To me bash is the programming equivalent of duck tape and fishing line, it's great for quick and dirty work, but it's as crude as it is simple and it breaks very quickly, so I try to go for it only as a last resort. The upshot of using bash is that I can use many tools like git and the aws CLI directly, instead of having to rely on some intermediate product.

My first idea was to use rsync. rsync is a very well used and well-regarded package commonly used in GNU systems. It's made for remote backups and has quite sophisticated ways of determining which files need to be updated and avoid unnecessary uploads. Sadly, as far as I could tell, it is not compatible with the S3 protocol, so that would not work.

A DIY rsync

While rsync itself wasn't going to work, I did want to use the same kind of idea, so I decided to make a straightforward DIY solution that acted kinda the same. Circling back to my previous statement, I realised that I could use git diff HEAD --name-status to figure out which files were modified and how. That would tell simultaneously tell me which files I'd have to process and what I had to do with them (upload for created or modified files, delete for removed files).

Because at this point I was going for quick and dirty I decide to use AWK to process the output from git since the output format suited that quite nicely. After some trail and error I settled on this command:

/^[M|A]/ {
  printf "aws s3 cp "$2;
  print" s3://'$bucket'/"$2" --dryrun "
/^D/ {
  print "aws s3 rm s3://'$bucket'/"$2" --dryrun "

(in this the --dryrun is just for testing).

In case you don't know AWK, this is a little programme that outputs the cp command if the input line starts with an M (for modified) or and A (for added) and outputs the rm command if it starts with a D (for delete). The gsub is to replace the local directory name that I passed in because if I want to sync the directory website and git tells me to sync website/index.html then I need to execute aws s3 cp website/index.html s3://<BUCKETNAME>/index.html so we need to strip the directory name.

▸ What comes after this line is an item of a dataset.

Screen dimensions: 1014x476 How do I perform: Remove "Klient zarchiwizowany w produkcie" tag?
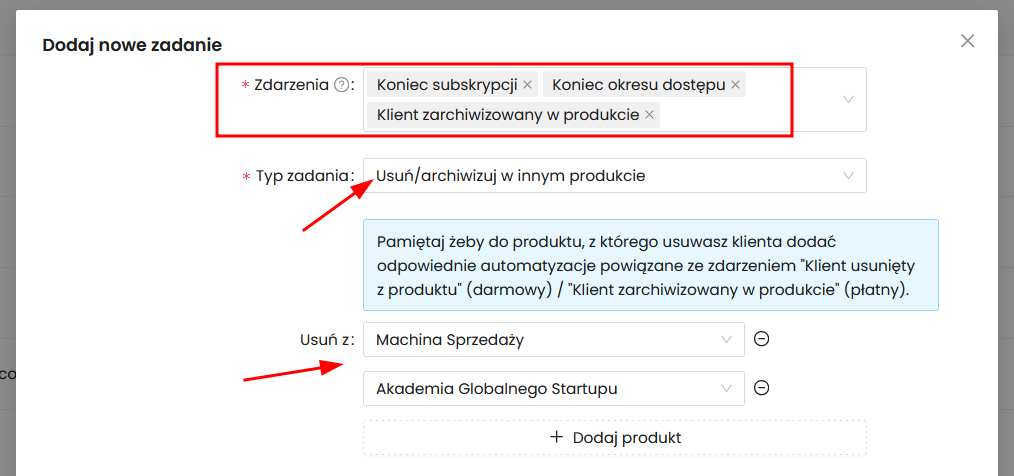coord(650,115)
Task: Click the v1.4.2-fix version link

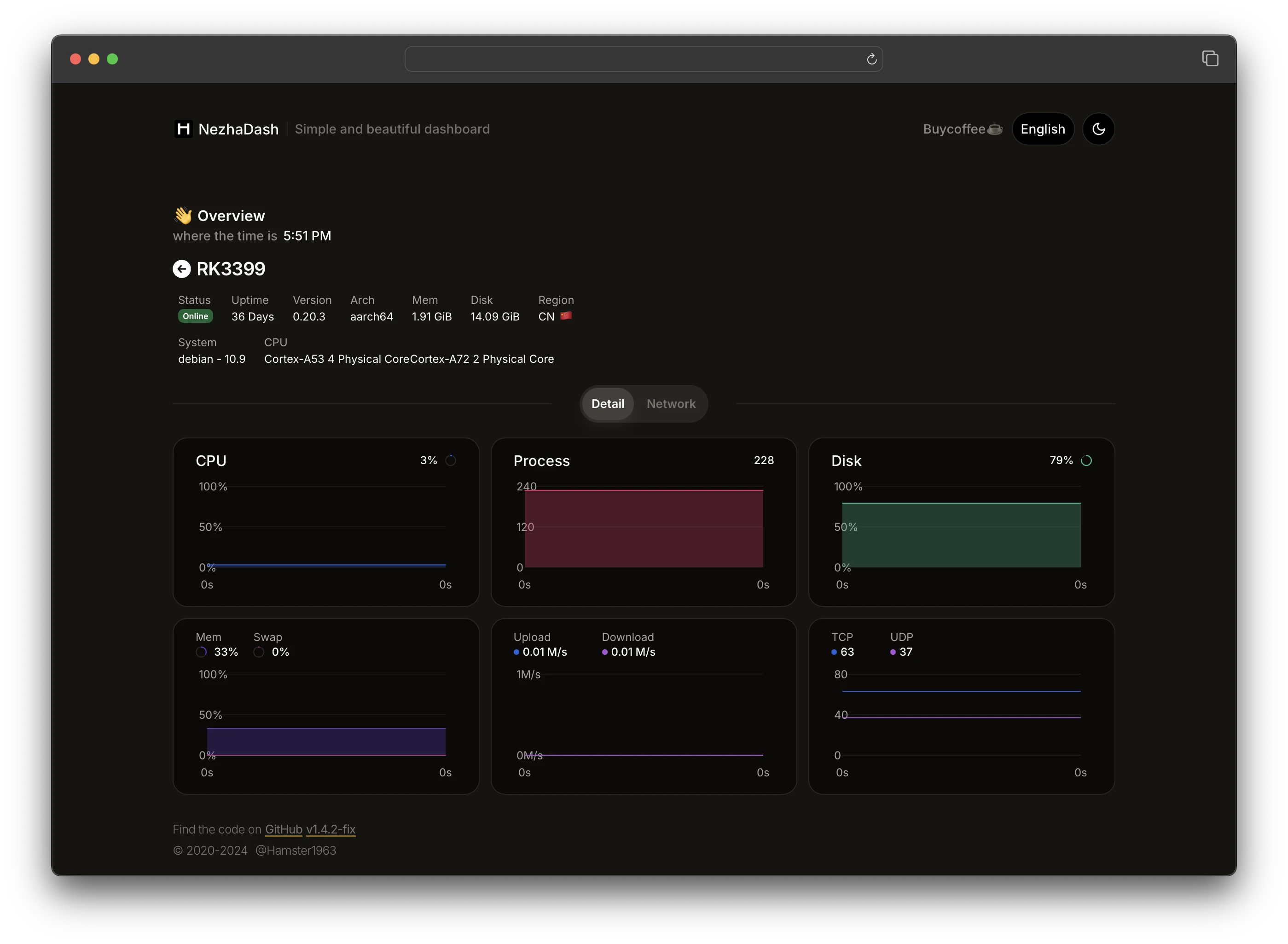Action: click(x=331, y=829)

This is done for every line that's output by the previous git command. At this point all that is necessary is to pipe those commands back to bash itself so it can exectue them. Finally I also wrapped all of this in a function so I could take the website directory and bucket name as an input and a git commit at the end so I won't forget to actually commit the changes I just uploaded. The final function looks like this:

function s3-update(){
    git add . \
      && git diff HEAD --name-status $root \
      | awk  'BEGIN{FS=" "}
        /^[M|A]/ { printf "aws s3 cp "$2; gsub(/'$root'\//,"",$2); print" s3://'$bucket'/"$2}
        /^D/ {gsub(/'$root'\//,"",$2); print "aws s3 rm s3://'$bucket'/"$2}' | sh
    git commit;

Some quick testing and benchmarks

To wrap it all up I wanted to make sure that it had any benefit. I tested the function on this website using this very blog post as a test case. With find public | wc -l I found out that the whole website contains 216 files at the time of writing (including directories). Using the aws CLI like I normally would:

aws s3 sync <DIRNAME> s3://<BUCKETNAME> --dryrun | wc -l

it had decided that it would re-upload 93 files. However, my little function agreed that I'd only need to upload 11 files. That is almost an order of magnitude lower. I am not quite sure why the aws CLI decided that those would need to be updated, but I did manually verify with the use of diff that some of the ones that my function didn't select were indeed identical to the ones that were already in the air. All in all, not the most elegant or robust solution, but pretty good for about an evening of work.